I think I get it now. Thanks for your help. You're welcome, happy to help!

[monkfishkev]

Homework Statement

An object starts from position X = 0 and moves along a straight line with its position given by x = 4t^2 - t^3 where t is the time taken to reach position x.
Find:
i) The time at which the velocity is zero
ii) The time at which the acceleration is zero
iii) The average velocity over the first three seconds.

2. The attempt at a solution
Please can somebody let me know if these answers are correct
i) 0.53s
ii) 0.27s
iii) -37s

Thanks

 

[azizlwl]

It's good if you try to sketch the graph of the function where you can evaluate you answers.

 

[oli4]

Hi monkfishkev
1) no, this is wrong, and the velocity is 0 more than once, it is 0 at 0 how are you solving this ?
2) wrong too, but you should write how you solved it instead of giving the numerical result so that we know if your method is wrong or if you just messed the numerical result (I suspect the former)
3) wrong too

Please explain how you understood the problem and how you solved it, the numerical result is much less important than showing how you get it

Cheers...

 

[monkfishkev]

OK I've tried it a second time and come out with a different answer.
I differentiate x = 4t^2 - t^3 to become v = 8t - 3t^2
Making v = 0 I get either v = 2.6 or v = 0. How do I know which one to use.

I then differentiate further to solve for acceleration. a = 8 - 6t
when making a = 0 I get 1.3 seconds

Am I now on the right track?

 

[madah12]

OK I've tried it a second time and come out with a different answer.
I differentiate x = 4t^2 - t^3 to become v = 8t - 3t^2
Making v = 0 I get either v = 2.6 or v = 0. How do I know which one to use.

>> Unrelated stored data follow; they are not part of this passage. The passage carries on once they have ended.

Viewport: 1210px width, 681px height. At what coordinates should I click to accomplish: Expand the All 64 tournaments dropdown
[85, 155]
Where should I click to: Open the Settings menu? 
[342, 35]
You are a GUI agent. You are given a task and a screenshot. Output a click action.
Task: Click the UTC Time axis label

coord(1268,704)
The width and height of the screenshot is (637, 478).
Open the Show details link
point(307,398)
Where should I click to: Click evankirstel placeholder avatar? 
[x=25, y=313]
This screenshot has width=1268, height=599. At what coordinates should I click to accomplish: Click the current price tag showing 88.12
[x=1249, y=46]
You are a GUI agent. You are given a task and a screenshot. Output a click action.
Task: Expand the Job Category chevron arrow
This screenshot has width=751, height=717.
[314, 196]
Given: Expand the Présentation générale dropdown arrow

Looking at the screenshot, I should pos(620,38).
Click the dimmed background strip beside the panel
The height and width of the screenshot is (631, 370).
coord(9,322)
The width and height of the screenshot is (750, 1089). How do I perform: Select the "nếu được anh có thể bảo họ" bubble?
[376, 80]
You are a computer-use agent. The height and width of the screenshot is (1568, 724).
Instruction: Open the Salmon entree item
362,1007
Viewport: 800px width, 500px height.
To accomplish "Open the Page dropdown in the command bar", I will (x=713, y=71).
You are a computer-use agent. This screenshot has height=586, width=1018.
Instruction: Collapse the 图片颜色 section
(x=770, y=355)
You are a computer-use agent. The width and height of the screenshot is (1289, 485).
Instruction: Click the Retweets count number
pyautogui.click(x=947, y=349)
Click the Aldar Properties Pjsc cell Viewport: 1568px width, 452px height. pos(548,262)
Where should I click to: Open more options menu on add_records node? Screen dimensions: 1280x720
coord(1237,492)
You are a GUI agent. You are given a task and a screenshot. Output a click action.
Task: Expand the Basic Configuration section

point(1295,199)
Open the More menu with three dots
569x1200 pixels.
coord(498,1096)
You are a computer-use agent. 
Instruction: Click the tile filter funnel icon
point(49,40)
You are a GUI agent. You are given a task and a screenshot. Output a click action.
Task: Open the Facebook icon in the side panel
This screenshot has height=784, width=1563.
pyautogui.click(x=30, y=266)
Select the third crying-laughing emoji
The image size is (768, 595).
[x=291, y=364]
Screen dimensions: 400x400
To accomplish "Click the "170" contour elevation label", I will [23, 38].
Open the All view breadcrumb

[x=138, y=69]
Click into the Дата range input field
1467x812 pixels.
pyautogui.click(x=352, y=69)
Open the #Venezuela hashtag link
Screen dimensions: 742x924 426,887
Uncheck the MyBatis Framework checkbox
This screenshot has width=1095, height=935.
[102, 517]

I then differentiate further to solve for acceleration. a = 8 - 6t
when making a = 0 I get 1.3 seconds

Am I now on the right track?

Well I think the more -interesting- time would be the t=2.66 since the object was at origin and not moving at t = 0
for 3 you can just use mean value theorem for integrals right?
average f(x) from a to b = integral from a to b f(x)dx/b-a

 

[oli4]

Yes you are on the right track
for (1), as madah12 says, the case where t is non 0 is 'more interesting' so to speak. I would just formulate my answer stating that there are two good answers and give both instead of picking one. (if for some reason you absolutely must pick one, than the non zero one looks better yes)
(2) is ok too
for (3) you don't need anything fancy: you have the position at t=0, the position at t=3, the average speed is the distance by the time, so
[(position at 3) - (position at 0)]/3
position at 3 is 0, so your average speed is simply x(3)/3

Cheers...